Friday, March 4, 2011

RIKON REVIEW: DINNER WITH FRIENDS

ARTS AND ENTERTAINMENT BY IRV RIKON

PLAY REVIEW: PULITZER PRIZE-WINNING DINNER WITH FRIENDS AT PALM BEACH DRAMAWORKS

Donald Marguilies' Pulitzer Prize-winning play, Dinner with Friends, running now through April 17 at Palm Beach Dramaworks in downtown West Palm Beach, opens one winter morning in the kitchen of Karen and Gabe's Connecticut home. The young married couple are entertaining Beth, who's usually accompanied on such occasions by husband Tom. Tom's apparently out of town, but when Beth suddenly starts to cry and the hosts ask what's wrong, she says Tom has left her. So: What happens to two married couples who have been close friends for years when one marriage falls apart? That's the question raised by the playwright, who takes the position that close friends are like family, feeling the others' pain and even taking much of it upon themselves.
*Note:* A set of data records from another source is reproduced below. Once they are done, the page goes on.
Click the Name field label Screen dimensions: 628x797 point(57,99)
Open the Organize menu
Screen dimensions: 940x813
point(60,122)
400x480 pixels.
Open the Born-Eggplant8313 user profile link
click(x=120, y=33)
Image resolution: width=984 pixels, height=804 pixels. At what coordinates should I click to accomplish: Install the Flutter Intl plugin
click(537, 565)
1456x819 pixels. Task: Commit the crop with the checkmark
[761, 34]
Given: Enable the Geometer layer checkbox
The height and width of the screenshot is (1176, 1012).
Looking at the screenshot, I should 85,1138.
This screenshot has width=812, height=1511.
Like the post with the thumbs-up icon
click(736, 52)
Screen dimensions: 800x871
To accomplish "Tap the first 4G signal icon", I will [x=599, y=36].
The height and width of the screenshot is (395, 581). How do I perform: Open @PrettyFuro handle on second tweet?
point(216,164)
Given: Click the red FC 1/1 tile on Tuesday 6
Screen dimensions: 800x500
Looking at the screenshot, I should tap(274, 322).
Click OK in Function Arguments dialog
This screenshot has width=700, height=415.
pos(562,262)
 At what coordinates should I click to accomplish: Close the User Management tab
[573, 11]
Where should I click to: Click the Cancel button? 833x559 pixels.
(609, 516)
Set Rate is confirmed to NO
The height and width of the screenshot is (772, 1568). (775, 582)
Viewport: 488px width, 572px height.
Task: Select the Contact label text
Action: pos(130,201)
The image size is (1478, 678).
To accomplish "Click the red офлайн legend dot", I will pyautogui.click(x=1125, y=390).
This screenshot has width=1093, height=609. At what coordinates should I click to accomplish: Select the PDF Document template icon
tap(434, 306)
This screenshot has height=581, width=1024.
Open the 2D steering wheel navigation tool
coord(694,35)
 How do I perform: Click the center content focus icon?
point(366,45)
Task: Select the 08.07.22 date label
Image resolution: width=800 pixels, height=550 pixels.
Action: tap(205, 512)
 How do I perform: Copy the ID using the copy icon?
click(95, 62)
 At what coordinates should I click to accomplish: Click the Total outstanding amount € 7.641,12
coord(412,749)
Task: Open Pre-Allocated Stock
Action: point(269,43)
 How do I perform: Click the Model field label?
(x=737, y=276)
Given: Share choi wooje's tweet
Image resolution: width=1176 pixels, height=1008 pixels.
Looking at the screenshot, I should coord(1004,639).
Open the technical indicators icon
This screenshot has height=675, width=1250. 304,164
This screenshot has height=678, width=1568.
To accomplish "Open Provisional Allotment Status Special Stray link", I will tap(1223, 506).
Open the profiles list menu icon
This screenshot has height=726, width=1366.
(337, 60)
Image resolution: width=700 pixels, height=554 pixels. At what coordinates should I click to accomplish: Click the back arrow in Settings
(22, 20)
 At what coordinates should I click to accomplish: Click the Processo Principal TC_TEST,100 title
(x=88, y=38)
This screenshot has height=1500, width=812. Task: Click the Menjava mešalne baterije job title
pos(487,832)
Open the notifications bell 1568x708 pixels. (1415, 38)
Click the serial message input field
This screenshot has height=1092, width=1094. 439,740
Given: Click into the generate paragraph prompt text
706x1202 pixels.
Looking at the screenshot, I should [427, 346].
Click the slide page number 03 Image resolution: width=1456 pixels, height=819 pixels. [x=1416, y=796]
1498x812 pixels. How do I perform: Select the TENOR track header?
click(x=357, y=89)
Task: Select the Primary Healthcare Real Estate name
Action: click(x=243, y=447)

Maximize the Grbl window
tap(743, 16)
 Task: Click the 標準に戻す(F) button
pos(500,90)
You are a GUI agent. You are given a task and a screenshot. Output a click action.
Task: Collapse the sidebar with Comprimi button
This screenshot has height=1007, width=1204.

All of us at one time or another have had the unhappy experience of saying something we realize too late we shouldn't have said. Or, perhaps reversely, we recognize too late that someone's in trouble; there were warning signs, but we said nothing when we might have spoken out and possibly saved the day. There follows much soul-searching, so to say, which is the essence of this absorbing play.

In Scene Two of Act One, Tom returns to Beth: Accusations, recriminations and shouting follow. Who's to blame? How, when did things go wrong? Can anything be salvaged?

In Scene Three, Karen and Gabe discuss the dinner and the marriages, that of their friends and their own. A bit of guilt enters: They had introduced Tom, a lawyer, and Beth, an artist, to each other.

Scene One of Act Two takes place in Martha's Vineyard twelve and a half years earlier on the happy day when Tom and Beth first met.

Scene Two, occurring a few months after the events in Act One, finds Karen and Gabe still affected by their friends' break-up. But Karen blames everything on Tom, and she wants nothing to do with him. Gabe somewhat weakly defends Tom.

Scene Three brings Tom and Gabe together iin a Manhattan bar. Tom, surprisingly, has a new love. He's looking forward to getting married. (Will he be repeating the mistakes of the past?) By contrast, Gabe reports that Karen is having "hot flashes". Love-making isn't quite what it used to be.

One more scene follows, but I won't give away the ending.

The play is directed flawlessly by J. Barry Lewis and acted the same way by Jim Ballard, Eric Martin Brown, Erin Joy Schmidt and Sarah Grace Wilson. The players were so good that just a few minutes into the work I almost forgot they were acting and not the real thing!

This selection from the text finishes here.